UPDATED
March 27, 2018
This paper is now available at BMC Genomics.
ORIGINAL POST
October 5, 2017
A new preprint from scientists at the University of Guelph in Canada and the University of Pennsylvania reports the evaluation of SMRT Sequencing with the Sequel System as a replacement for Sanger platforms for amplicon sequencing. They found that long-read PacBio sequencing was highly accurate, exceeded Sanger coverage metrics, and reduced costs by 40-fold.
“A Sequel to Sanger: Amplicon Sequencing That Scales” comes from lead author Paul Hebert, senior author Evgeny Zakharov, and collaborators. The team embarked on this project in the hopes of finding a suitable amplicon sequencing alternative to costly Sanger technology. Short-read sequencers have not succeeded for this application because “the short read lengths and high error rates of most platforms constrain their utility for amplicon sequencing,” they note. “While recent studies have established that Illumina and Ion Torrent platforms can analyze 1 kb amplicons with good accuracy, their need to concatenate short reads creates risks to data quality linked to the recovery of chimeras and pseudogenes.” In addition, cost improvement of these platforms compared to Sanger is just three- to four-fold.
They turned to the Sequel System and circular consensus sequencing (CCS) of amplicons which were indexed with all combinations of 100 distinct forward and 100 distinct reverse primer barcodes. CCS covers the same amplicon several times in a single read to ensure high accuracy, followed by consensus calling of molecules with the same barcode pair. For a rigorous evaluation, the scientists simultaneously analyzed barcoded amplicons from the mitochondrial cytochrome c oxidase I gene from 10,000 separate DNA extracts and representing more than 5,000 Arthropoda species, in a single SMRT Cell. The PacBio system was thus tested with a range of previously difficult sequencing aspects, from homopolymers to varied GC content, evenness of coverage across isolates, and more. SMRT Sequencing results were compared to those from Sanger technology.
The study found that the Sequel System delivered excellent accuracy and that the technique was robust. “Across this range of templates, SMRT sequencing showed no points of failure,” the scientists report. “SMRT sequences also had a major advantage over their Sanger counterparts as they regularly provided complete coverage for the target amplicon.” Unidirectional Sanger reads, for example, were frequently truncated and bidirectional reads varied noticeably in length, generally reflecting homopolymer runs.

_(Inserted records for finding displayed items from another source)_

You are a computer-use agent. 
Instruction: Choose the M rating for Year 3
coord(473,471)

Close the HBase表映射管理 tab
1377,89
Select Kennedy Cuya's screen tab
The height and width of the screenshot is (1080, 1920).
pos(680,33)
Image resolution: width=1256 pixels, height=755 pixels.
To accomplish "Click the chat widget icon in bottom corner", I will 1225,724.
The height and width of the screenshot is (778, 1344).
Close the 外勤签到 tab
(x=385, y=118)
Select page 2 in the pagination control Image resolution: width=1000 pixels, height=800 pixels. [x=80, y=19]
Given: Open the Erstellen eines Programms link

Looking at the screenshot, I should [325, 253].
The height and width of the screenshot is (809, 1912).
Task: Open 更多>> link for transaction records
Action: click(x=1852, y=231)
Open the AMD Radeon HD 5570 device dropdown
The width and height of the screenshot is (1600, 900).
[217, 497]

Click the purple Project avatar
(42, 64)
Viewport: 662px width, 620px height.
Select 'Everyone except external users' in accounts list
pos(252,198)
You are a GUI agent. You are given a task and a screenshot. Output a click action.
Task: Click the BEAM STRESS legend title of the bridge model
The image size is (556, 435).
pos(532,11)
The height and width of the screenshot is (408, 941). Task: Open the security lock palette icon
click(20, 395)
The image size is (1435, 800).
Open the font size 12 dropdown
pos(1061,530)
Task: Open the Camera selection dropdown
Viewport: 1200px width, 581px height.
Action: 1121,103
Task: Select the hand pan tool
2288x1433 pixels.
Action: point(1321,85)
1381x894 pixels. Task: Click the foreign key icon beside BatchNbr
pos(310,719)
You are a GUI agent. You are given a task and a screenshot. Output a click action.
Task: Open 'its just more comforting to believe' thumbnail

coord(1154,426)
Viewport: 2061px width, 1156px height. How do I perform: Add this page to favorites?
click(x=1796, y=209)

While this project focused on shorter amplicons, the team notes that Sanger technology has known limitations for templates longer than 1 kb because of the need to analyze overlapping amplicons. Even in CCS mode, SMRT Sequencing reads are long enough that multi-kilobase templates can easily be covered several times.
The team reports that sequencing capacity makes the Sequel System particularly attractive for this application. “Because it can characterize amplicon pools from 10,000 DNA extracts in a single run, the SEQUEL reduces costs 40-fold from Sanger analysis,” they write. “Exploitation of this capacity is aided by the fact that data processing is simple.” Unlike Sanger data, which calls for visual inspection of results, or short-read data, “SMRT sequences can be processed with an automated pipeline,” they add.